Chinese Herbal Medicine is a highly sophisticated form of medical science.

Proven effective by millennia of observation and ongoing modern research. Chinese Herbal Medicine seeks to treat both the symptoms and the root cause of disease, unlike many Western drugs that often control symptoms without altering the disease process or reaching the underlying causes.

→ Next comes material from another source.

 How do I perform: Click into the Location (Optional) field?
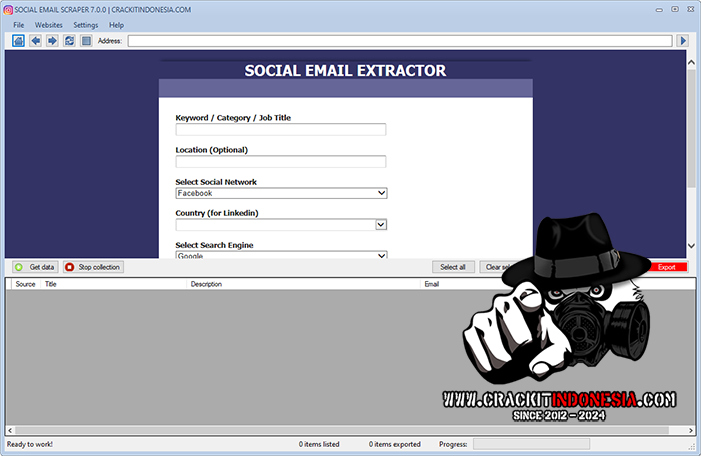[x=280, y=161]
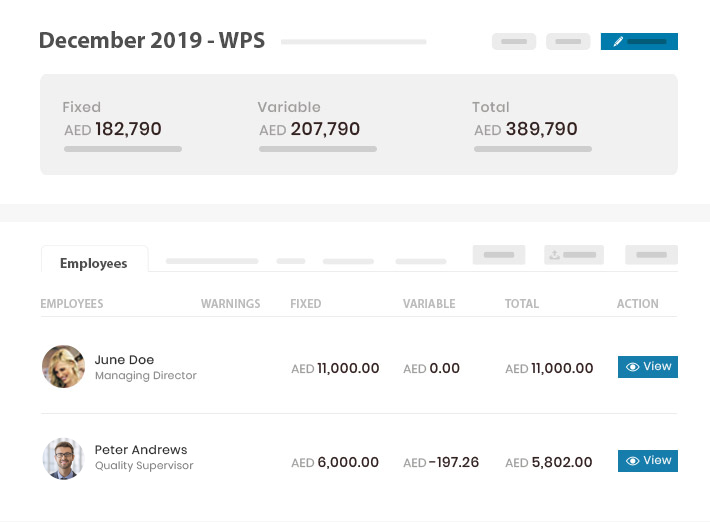
Task: View June Doe's payroll details
Action: pos(648,367)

Subtlety and Quality of Herbs in Medicine

Traditionally, herbs are considered to work not simply through chemical interactions but through more subtle resonance with the person taking them. The difference between herbs and medication is, simply, medications are designed to override the symptoms by taking over physiological functions. Herbs, are used to support physiological function that is out of balance. Their medicinal properties are determined, like everything else in the cosmos, are seen as embodying certain qualities often related to where they tend grow and even their physical form. Ginseng (literally “man root” / ren shen) for example, well known for its strong tonic properties, is an herb which grows high in the mountains and is capable of enduring severe inclement weather. The root itself resembles a man’s body and used to strengthen the “whole person”, offering the qualities of endurance, concentration and integrity, such qualities that are needed to thrive on the side of a mountain. Herbs are extremely specific, being able to target the back of the head or the lower back and knees, the stomach or kidneys.

Herbs in Combination
Most often herbs are administered in combination, strengthening and balancing each other’s effects. This also provides the possibility of addressing the root cause and the manifestations of that root (the “branches”) with a single formula. In this way, an herbal formula can elegantly weave together herbs that treat apparently desperate symptoms into a single formula.
One of the great gifts of Chinese herbal medicine, a direct reflection of Chinese medical diagnosis, is precisely this ability to integrate all of the variegated symptoms a person is suffering from into a coherent and at times surprisingly simple explanation. It is not uncommon for an herbal formula to simultaneously treat depression and back pain or grief and asthma.